> _GIVEN REQUEST_
Convert the material below into a Markdown table with the columns "Row" and "Line," giving each non-blank line its own numbered row. Leave the pictures out.

> _DATA FOR THE TASK_
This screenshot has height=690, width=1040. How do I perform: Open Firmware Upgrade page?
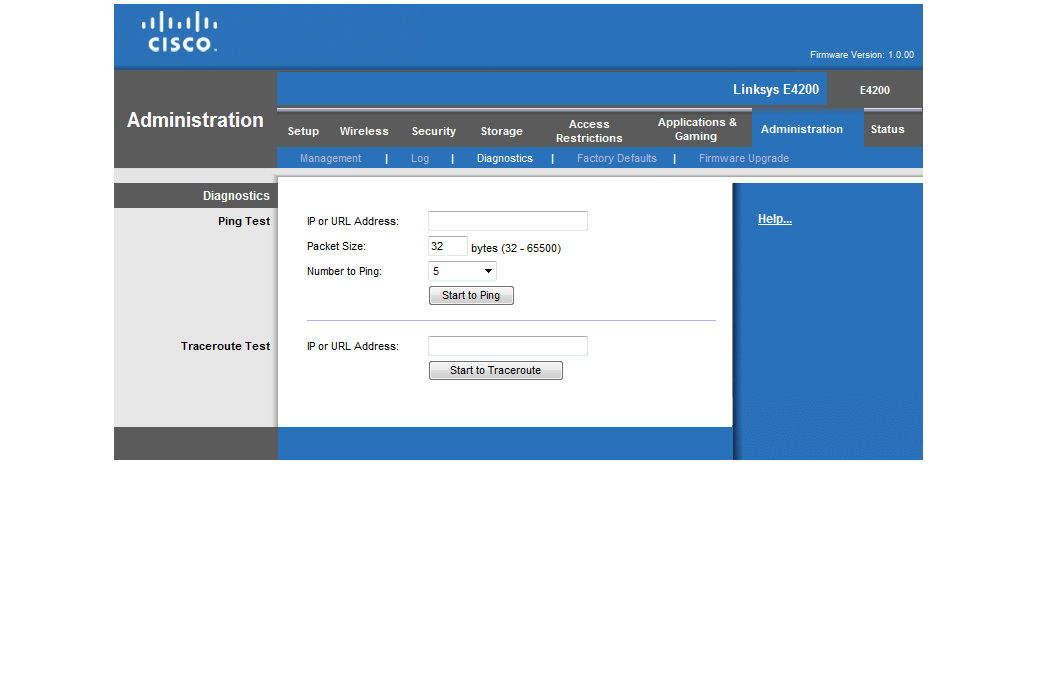coord(743,158)
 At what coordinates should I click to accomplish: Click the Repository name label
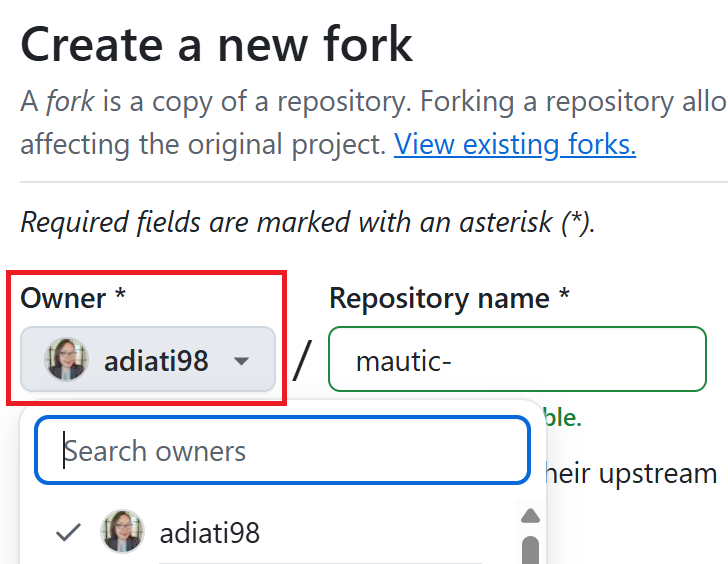[x=449, y=298]
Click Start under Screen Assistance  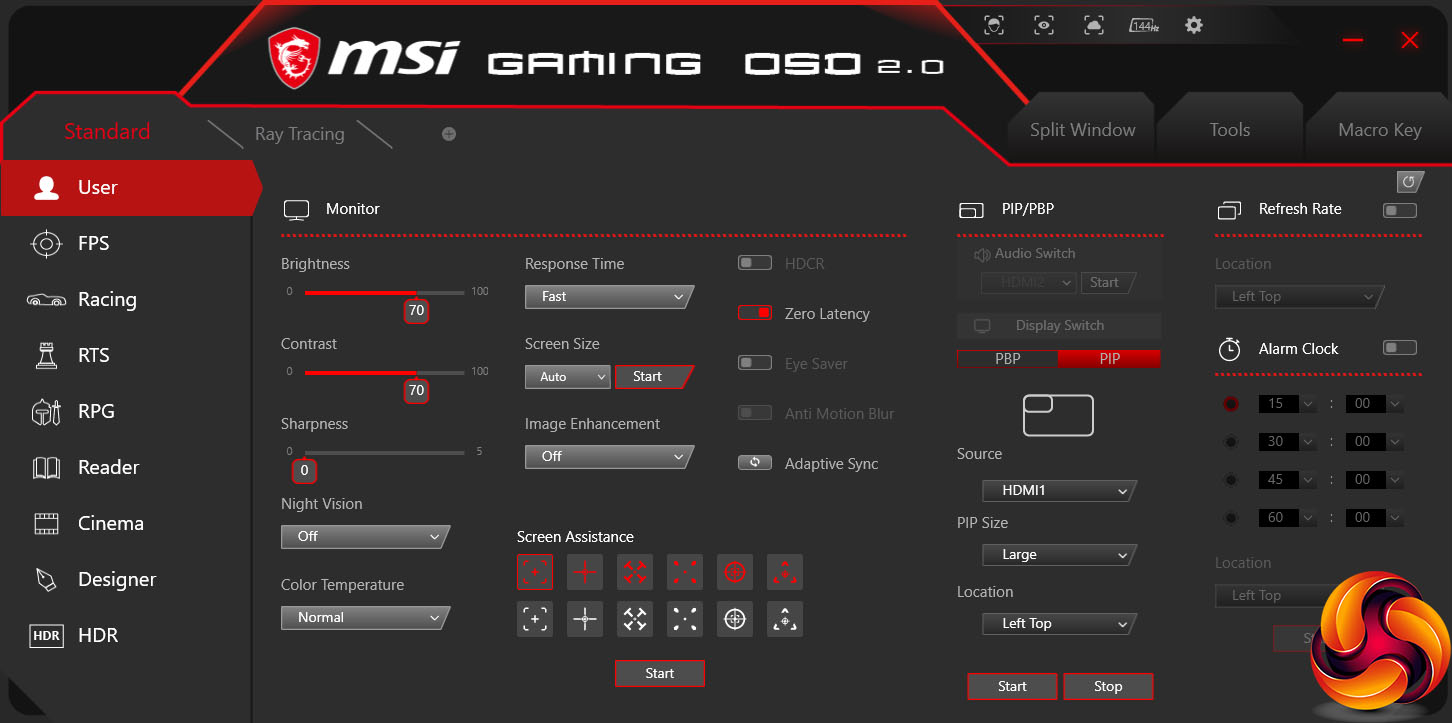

> _FINISHED TASK_
| Row | Line |
|---|---|
| 1 | This screenshot has height=690, width=1040. How do I perform: Open Firmware Upgrade page? |
| 2 | coord(743,158) |
| 3 |  At what coordinates should I click to accomplish: Click the Repository name label |
| 4 | [x=449, y=298] |
| 5 | Click Start under Screen Assistance   |